Anderson Charles W, Young Peter Michael, Buehner Michael R, Knight James N, Bush Keith A, Hittle Douglas C
Department of Computer Science, Colorado State University, Fort Collins, CO 80523-1873, USA.
IEEE Trans Neural Netw. 2007 Jul;18(4):993-1002. doi: 10.1109/TNN.2007.899520.

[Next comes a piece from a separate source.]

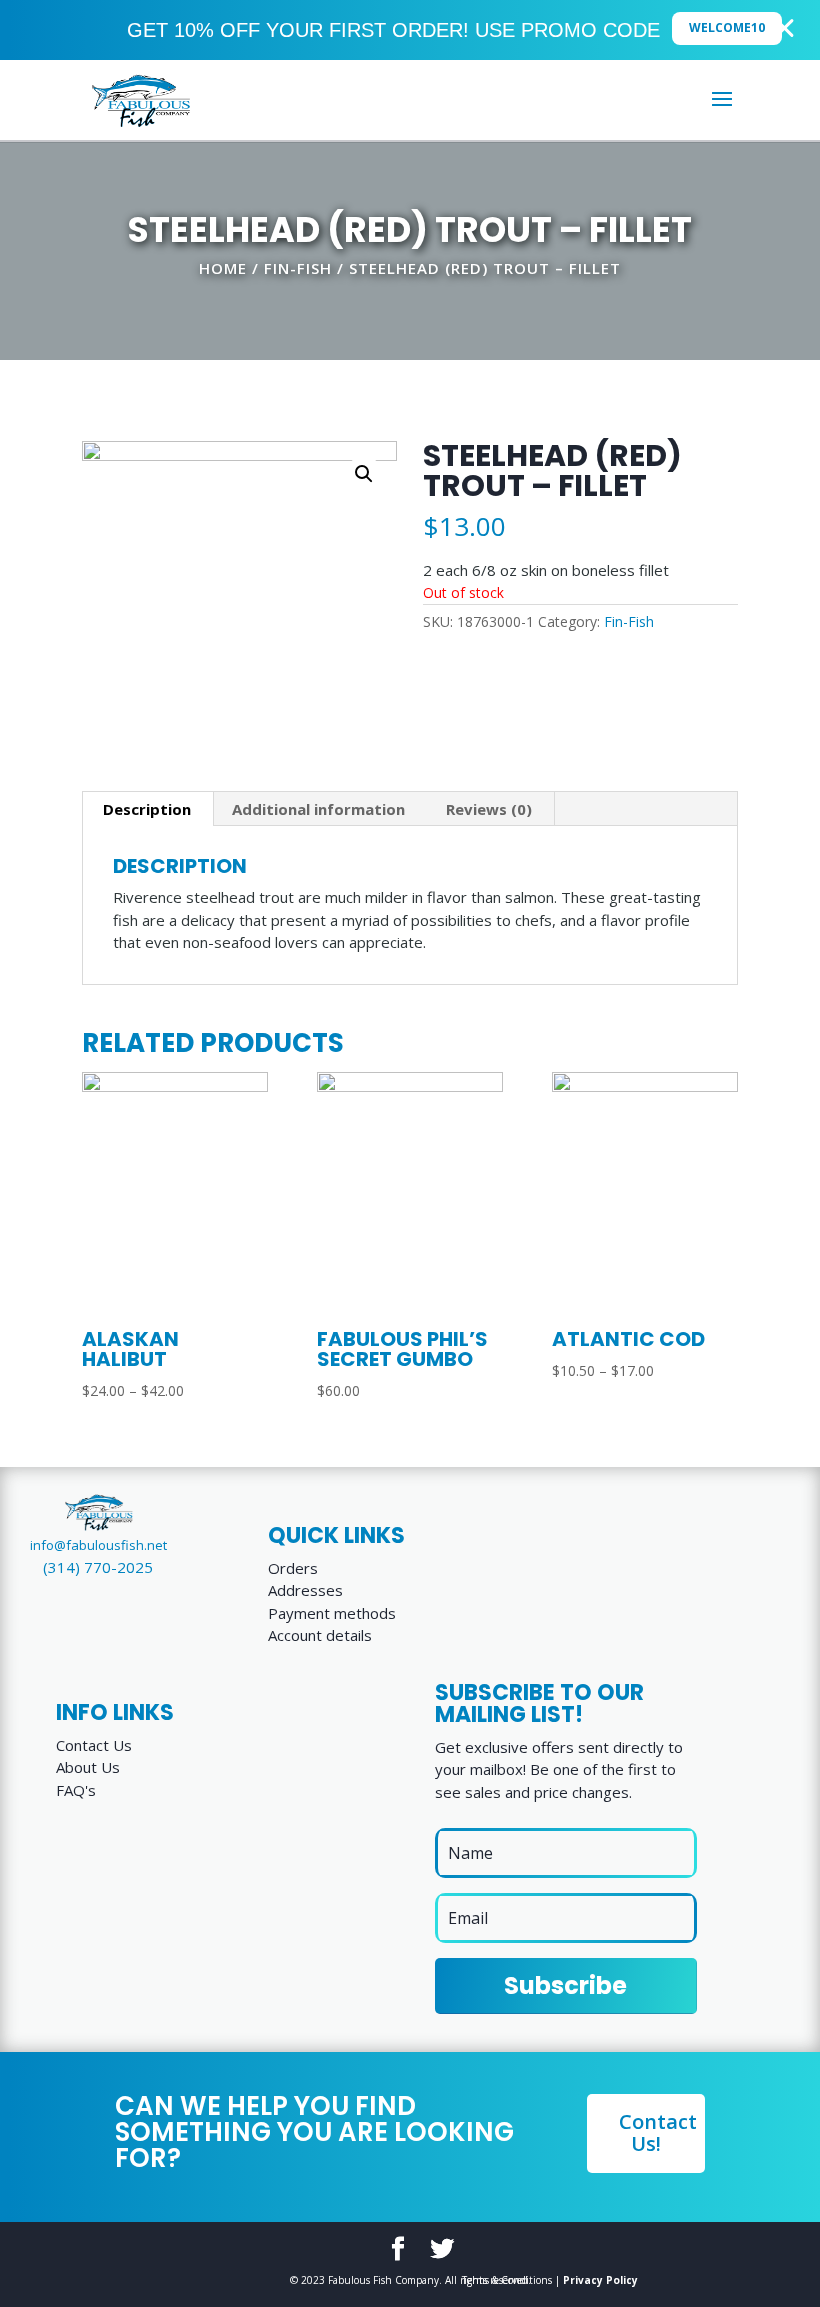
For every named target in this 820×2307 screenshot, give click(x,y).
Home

The applicability of machine learning techniques for feedback control systems is limited by a lack of stability guarantees. Robust control theory offers a framework for analyzing the stability of feedback control loops, but for the integral quadratic constraint (IQC) framework used here, all components are required to be represented as linear, time-invariant systems plus uncertainties with, for IQCs used here, bounded gain. In this paper, the stability of a control loop including a recurrent neural network (NN) is analyzed by replacing the nonlinear and time-varying components of the NN with IQCs on their gain. As a result, a range of the NN's weights is found within which stability is guaranteed. An algorithm is demonstrated for training the recurrent NN using reinforcement learning and guaranteeing stability while learning.
机器学习技术在反馈控制系统中的适用性因缺乏稳定性保证而受到限制。鲁棒控制理论提供了一个分析反馈控制回路稳定性的框架,但对于此处使用的积分二次约束(IQC)框架,所有组件都必须表示为线性、时不变系统加上不确定性,对于此处使用的IQC,增益是有界的。在本文中,通过用IQC对其增益进行替换来分析包含递归神经网络(NN)的控制回路的稳定性。结果,找到了一系列能保证稳定性的NN权重范围。展示了一种使用强化学习训练递归NN并在学习过程中保证稳定性的算法。